Camilo Castro a été arrêté alors qu’il se rendait au Venezuela uniquement pour faire tamponner son passeport, une formalité courante pour les résidents transfrontaliers entre la Colombie et le Venezuela. Les autorités vénézuéliennes l’ont accusé à tort d’être un « terroriste de la CIA », une allégation démentie par le ministère français des Affaires étrangères. Son arrestation s’inscrit dans une stratégie plus large de « disparitions forcées » utilisée par le régime de Maduro pour négocier avec d’autres pays.
Comment la France a-t-elle obtenu sa libération ?
Le ministre des Affaires étrangères Jean-Noël Barrot a mené des négociations discrètes avec les pays voisins — Mexique, Colombie, Brésil — lors d’un sommet régional. La pression diplomatique, combinée à la visibilité médiatique et à la campagne d’Amnesty International, a contraint le Venezuela à libérer Castro sans contrepartie. C’est une rare victoire : habituellement, les libérations exigent des échanges de prisonniers ou des concessions politiques.
Quelles étaient les conditions de détention de Camilo Castro ?
Emprisonné à El Rodeo, près de Caracas, il partageait une cellule avec un autre détenu, recevait deux repas par jour et bénéficiait d’une heure de sortie quotidienne. Selon sa famille, les conditions sanitaires étaient précaires, mais il a survécu grâce à sa pratique du yoga, qu’il effectuait chaque jour pendant son heure d’air. Ces détails ont été confirmés par Amnesty International, qui a dénoncé les conditions inhumaines dans les prisons vénézuéliennes.
Pourquoi ce cas est-il différent des autres otages vénézuéliens ?

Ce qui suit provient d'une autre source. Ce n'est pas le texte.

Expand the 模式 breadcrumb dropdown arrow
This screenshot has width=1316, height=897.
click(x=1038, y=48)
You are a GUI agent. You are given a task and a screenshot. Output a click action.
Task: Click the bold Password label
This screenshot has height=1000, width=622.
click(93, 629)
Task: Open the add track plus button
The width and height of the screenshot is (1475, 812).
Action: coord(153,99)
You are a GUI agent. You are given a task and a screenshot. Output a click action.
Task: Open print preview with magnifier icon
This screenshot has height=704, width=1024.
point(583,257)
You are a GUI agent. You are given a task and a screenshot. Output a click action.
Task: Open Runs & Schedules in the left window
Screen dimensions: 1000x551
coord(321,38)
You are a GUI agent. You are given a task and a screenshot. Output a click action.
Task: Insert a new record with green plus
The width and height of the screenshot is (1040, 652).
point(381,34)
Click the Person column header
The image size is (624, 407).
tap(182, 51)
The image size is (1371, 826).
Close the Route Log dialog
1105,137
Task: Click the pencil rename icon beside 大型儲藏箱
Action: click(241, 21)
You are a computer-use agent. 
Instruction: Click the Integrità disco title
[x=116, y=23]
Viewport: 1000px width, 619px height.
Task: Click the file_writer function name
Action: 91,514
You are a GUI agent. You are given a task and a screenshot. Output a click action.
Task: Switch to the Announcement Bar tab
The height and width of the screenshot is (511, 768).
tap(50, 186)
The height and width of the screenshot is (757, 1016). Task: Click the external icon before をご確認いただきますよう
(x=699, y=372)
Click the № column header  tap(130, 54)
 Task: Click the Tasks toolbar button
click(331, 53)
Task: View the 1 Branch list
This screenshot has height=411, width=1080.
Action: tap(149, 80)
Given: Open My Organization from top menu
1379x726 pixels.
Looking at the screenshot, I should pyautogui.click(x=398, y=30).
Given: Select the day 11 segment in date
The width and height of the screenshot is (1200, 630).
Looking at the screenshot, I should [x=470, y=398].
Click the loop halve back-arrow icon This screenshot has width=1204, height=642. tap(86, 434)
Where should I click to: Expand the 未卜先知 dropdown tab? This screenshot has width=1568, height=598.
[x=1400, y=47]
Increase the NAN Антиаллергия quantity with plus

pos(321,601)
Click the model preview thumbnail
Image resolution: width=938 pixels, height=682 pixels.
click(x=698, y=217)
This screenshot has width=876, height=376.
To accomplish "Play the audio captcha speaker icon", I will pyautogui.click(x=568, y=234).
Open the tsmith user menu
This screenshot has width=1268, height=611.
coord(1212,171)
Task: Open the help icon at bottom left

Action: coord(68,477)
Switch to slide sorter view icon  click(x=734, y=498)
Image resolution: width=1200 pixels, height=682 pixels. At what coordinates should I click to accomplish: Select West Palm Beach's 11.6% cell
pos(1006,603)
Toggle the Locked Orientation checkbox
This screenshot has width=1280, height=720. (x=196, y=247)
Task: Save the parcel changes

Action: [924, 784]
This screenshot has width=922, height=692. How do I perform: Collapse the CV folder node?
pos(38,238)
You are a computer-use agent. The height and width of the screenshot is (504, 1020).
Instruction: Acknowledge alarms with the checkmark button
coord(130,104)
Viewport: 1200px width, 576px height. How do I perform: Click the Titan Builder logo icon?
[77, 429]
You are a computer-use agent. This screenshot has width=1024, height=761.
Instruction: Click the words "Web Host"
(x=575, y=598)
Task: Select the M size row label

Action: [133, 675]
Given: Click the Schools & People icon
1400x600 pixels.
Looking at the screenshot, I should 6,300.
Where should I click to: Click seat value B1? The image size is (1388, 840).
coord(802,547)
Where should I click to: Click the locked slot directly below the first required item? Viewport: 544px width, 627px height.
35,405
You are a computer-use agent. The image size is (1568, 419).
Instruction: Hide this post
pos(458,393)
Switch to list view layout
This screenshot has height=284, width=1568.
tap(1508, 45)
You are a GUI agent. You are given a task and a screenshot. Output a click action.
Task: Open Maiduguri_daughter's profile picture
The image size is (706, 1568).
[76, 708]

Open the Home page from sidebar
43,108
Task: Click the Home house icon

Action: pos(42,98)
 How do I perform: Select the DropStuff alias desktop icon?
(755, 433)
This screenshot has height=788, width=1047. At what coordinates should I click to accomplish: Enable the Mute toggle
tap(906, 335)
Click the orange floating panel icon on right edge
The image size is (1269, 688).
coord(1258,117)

Contrairement à la plupart des libérations de ressortissants étrangers au Venezuela, celle de Camilo Castro n’a pas été suivie d’un échange ou d’une concession politique. Le gouvernement français a refusé toute contrepartie, affirmant que sa libération était un droit fondamental. Cette position, inédite, pourrait ouvrir la voie à une nouvelle stratégie diplomatique contre la « diplomatie des otages ».
Quel est le rôle d’Amnesty International dans cette affaire ?
Amnesty International a été l’une des premières organisations à documenter la détention de Camilo Castro, en publiant un rapport en juillet 2025 qui dénonçait les « disparitions forcées » systématiques au Venezuela. L’ONG a relayé les témoignages de sa famille, mis en lumière les conditions de détention et pressé les gouvernements occidentaux d’agir. Son travail a permis de maintenir l’affaire dans l’actualité internationale, ce qui a forcé le Venezuela à réagir.
Quelles sont les chances qu’un autre Français soit détenu au Venezuela aujourd’hui ?
Il n’existe pas de chiffre officiel, mais plusieurs sources diplomatiques confirment que d’autres ressortissants européens sont toujours détenus dans des conditions similaires. Le Venezuela continue d’utiliser les arrestations arbitraires comme levier de négociation. La libération de Camilo ne signifie pas la fin de cette pratique — mais elle montre qu’une pression coordonnée peut faire céder le régime.